Il primo. Il delitto di Sacko Soumayla, il giovane bracciante del Mali, immigrato da qualche anno in Calabria, abbattuto come un cane quattro giorni fa da un ignoto individuo nella piana fra San Ferdinando e Vibo Valentia mentre assieme a due connazionali raccoglieva dei pezzetti di lamiera per riparare il tetto malfermo della sua baracca.
Sacko non era solo l’extracomunitario venuto in Italia per migliorare le sue condizioni di vita. Era anche un sindacalista che si batteva per i diritti degli immigrati che lavorano in quel pezzo di Calabria con paghe da servitori della gleba. Per questo, nel nostro articolo di ieri, abbiamo tirato in ballo il governo, soprattutto i ministri dell’Interno e del Lavoro. Che a nostro avviso, per dare un segnale nuovo, avrebbero fatto bene a dire la loro su un gesto così efferato e crudele. Hanno ritenuto di non farlo e noi abbiamo ritenuto di rimarcarlo con il pezzo di ieri.
Così come adesso rimarchiamo positivamente la posizione – seppur tardiva – del neo presidente del Consiglio, che col suo discorso ha rimediato alle assenze dei suoi due vice presidenti.

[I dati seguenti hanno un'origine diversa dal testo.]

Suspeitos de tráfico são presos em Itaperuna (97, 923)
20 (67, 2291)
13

Poche parole, quelle del nuovo premier, su Sacko. Poche ma significative per stemperare un clima rovente come quello creatosi dopo l’omicidio del giovane sindacalista maliano.
“Non siamo affatto insensibili – ha detto Conte – . Una riflessione merita la tragica vicenda occorsa giorni orsono. Sacko Soumayla è stato ucciso con un colpo di fucile: era uno tra i mille braccianti, con regolare permesso di soggiorno, che tutti i giorni in questo Paese si recano al lavoro in condizioni che si collocano al di sotto della soglia della dignità. A lui e ai suoi familiari va il nostro commosso pensiero”.
Cinque righe che rassicurano e che bilanciano le esternazioni del ministro dell’Interno Matteo Salvini sugli extracomunitari. Ma a colpire non sono solamente le parole di Conte, quanto i trenta secondi di applausi dell’intera aula (Salvini compreso) seguiti a questo passaggio significativo. Un segnale che spazza via le polemiche e che lascia ben sperare per il futuro.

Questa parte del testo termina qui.